(Stored items)
______
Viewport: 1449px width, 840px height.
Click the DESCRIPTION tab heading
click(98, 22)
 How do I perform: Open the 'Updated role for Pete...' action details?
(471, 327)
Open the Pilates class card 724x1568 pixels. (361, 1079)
______
Repeat, word for word, every line from the line that contains "How do I perform: Open" to the end of the entries; include both of those lines and no others.

FINISHED EXERCISE:
 How do I perform: Open the 'Updated role for Pete...' action details?
(471, 327)
Open the Pilates class card 724x1568 pixels. (361, 1079)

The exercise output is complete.